#### INSTRUCTIONS TO FOLLOW:
From the entries that follow, report every line in which "agent" occurs.

#### DATA EXTRACT:
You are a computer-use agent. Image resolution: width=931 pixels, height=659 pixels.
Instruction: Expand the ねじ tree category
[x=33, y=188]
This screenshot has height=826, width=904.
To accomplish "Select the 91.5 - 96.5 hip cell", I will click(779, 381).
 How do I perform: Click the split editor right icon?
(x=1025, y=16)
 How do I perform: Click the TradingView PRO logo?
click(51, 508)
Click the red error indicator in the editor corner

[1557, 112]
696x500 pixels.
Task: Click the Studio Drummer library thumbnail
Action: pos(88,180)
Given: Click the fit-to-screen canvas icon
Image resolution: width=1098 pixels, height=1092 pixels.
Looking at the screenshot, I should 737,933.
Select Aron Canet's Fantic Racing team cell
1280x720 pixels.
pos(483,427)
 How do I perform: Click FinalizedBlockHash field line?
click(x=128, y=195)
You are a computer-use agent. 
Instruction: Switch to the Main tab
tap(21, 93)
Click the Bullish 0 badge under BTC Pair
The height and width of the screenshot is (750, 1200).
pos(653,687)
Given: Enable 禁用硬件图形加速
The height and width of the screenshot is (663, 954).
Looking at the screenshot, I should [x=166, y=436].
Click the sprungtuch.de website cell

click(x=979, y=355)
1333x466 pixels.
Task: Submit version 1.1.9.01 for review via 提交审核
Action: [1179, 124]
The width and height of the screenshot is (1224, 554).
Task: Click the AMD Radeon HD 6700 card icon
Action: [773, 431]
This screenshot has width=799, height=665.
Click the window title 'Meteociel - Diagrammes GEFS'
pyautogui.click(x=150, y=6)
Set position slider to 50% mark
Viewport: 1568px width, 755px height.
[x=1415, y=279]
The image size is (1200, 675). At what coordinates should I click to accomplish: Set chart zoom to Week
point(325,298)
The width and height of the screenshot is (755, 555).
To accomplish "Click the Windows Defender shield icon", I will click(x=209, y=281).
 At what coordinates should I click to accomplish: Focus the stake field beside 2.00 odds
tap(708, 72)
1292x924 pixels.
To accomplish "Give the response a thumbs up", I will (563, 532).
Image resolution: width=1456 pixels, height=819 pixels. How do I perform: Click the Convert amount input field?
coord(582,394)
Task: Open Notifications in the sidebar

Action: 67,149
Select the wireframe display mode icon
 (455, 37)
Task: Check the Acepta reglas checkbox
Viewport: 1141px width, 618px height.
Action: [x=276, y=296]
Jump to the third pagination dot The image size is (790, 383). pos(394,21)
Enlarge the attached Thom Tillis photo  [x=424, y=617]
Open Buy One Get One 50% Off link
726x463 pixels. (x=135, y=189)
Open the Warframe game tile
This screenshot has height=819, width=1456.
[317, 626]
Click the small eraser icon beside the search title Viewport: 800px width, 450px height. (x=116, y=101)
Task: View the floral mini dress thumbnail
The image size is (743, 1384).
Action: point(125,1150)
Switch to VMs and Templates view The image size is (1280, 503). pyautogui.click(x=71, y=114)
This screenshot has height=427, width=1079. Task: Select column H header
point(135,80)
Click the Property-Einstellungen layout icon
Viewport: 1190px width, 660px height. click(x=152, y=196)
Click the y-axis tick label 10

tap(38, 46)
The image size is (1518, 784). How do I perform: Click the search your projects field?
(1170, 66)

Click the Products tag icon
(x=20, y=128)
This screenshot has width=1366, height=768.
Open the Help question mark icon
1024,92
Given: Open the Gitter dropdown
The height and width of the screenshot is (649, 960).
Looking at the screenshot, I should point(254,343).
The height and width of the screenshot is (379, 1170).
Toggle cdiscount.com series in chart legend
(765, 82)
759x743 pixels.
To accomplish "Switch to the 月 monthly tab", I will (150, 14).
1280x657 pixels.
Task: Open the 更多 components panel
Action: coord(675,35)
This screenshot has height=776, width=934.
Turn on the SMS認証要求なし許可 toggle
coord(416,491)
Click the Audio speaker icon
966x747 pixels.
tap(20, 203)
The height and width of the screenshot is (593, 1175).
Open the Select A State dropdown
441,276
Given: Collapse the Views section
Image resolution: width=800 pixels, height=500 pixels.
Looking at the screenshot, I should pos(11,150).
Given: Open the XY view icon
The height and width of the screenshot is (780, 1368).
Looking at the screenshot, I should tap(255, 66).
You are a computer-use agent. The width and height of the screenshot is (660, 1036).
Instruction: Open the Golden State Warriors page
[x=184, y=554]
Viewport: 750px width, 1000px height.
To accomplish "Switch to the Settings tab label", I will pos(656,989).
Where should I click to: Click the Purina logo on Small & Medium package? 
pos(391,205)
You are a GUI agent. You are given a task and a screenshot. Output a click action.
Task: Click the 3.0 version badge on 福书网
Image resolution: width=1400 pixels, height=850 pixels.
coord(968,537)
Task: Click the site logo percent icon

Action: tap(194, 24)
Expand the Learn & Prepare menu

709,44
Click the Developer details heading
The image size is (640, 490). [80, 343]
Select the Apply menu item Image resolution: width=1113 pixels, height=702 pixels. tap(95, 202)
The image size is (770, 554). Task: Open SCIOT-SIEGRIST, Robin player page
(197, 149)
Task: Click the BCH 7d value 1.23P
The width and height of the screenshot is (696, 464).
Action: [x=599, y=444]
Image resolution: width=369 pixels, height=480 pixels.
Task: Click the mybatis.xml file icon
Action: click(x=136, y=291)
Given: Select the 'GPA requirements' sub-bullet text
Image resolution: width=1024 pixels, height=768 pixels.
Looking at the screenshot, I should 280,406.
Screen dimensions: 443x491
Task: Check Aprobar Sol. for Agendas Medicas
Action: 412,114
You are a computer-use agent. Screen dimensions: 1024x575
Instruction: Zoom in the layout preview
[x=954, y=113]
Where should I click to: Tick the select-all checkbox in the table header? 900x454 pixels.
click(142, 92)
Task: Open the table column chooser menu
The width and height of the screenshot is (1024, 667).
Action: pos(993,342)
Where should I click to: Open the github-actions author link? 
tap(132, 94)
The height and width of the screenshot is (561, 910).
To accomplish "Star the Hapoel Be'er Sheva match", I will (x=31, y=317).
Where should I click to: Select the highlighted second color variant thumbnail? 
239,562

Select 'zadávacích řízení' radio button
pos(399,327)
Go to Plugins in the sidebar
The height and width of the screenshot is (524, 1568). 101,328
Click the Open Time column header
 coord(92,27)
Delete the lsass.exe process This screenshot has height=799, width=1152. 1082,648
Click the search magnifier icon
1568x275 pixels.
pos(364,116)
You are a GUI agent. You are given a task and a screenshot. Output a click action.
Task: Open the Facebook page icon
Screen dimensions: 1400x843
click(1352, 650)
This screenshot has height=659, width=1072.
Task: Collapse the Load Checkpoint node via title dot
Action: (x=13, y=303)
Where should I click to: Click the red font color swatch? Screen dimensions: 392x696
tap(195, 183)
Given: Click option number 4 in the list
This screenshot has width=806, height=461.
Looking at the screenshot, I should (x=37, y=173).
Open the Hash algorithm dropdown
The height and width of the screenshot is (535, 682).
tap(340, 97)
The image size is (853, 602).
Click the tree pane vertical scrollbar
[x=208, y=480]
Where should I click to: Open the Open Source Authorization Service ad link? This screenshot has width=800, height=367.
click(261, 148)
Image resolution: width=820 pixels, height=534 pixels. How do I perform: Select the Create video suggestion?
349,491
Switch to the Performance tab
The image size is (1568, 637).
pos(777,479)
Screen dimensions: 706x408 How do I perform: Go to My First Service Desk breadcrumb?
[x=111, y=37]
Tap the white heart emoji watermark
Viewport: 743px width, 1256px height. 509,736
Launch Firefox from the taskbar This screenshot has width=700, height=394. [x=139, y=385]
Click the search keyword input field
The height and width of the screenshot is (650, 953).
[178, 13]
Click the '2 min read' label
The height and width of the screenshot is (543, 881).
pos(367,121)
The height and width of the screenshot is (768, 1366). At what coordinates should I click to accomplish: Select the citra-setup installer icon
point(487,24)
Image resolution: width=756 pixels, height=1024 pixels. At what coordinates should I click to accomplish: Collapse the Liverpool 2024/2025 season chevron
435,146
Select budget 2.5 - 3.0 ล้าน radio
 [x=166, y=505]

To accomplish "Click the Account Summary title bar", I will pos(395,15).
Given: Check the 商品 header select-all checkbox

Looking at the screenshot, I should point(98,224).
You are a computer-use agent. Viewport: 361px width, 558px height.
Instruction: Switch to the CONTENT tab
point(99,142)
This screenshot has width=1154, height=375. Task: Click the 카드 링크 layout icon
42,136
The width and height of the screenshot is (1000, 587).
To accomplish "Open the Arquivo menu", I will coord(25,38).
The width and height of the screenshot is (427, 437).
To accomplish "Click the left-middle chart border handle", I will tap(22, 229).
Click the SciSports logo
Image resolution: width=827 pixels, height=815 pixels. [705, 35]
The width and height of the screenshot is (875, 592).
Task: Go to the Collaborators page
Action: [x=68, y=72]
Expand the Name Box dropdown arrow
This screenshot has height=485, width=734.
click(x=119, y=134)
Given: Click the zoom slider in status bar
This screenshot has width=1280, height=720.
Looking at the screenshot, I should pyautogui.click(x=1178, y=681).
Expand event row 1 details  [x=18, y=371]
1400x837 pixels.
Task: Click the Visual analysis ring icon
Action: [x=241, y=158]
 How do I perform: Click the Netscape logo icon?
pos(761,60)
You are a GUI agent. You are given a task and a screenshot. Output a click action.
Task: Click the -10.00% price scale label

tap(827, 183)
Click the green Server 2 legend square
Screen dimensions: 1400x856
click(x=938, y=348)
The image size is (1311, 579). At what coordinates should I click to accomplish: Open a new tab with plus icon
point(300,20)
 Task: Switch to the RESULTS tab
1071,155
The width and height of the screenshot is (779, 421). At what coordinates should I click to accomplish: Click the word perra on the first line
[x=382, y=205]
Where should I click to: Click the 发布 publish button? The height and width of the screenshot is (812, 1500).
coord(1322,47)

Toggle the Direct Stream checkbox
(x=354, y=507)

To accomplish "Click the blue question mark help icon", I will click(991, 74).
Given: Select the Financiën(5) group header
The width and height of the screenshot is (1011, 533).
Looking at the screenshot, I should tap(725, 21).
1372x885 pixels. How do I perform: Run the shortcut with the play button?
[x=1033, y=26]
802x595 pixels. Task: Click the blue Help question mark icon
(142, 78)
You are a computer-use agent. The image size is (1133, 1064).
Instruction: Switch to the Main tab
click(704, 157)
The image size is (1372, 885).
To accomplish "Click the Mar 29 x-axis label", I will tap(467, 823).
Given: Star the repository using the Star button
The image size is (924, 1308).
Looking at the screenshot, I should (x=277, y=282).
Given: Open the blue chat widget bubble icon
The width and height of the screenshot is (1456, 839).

#### RESPONSE AREA:
You are a computer-use agent. Image resolution: width=931 pixels, height=659 pixels.
You are a computer-use agent. 
You are a computer-use agent. The width and height of the screenshot is (660, 1036).
You are a GUI agent. You are given a task and a screenshot. Output a click action.
You are a computer-use agent. Screen dimensions: 1024x575
You are a GUI agent. You are given a task and a screenshot. Output a click action.
You are a computer-use agent. Viewport: 361px width, 558px height.
You are a GUI agent. You are given a task and a screenshot. Output a click action.
You are a computer-use agent. The image size is (1133, 1064).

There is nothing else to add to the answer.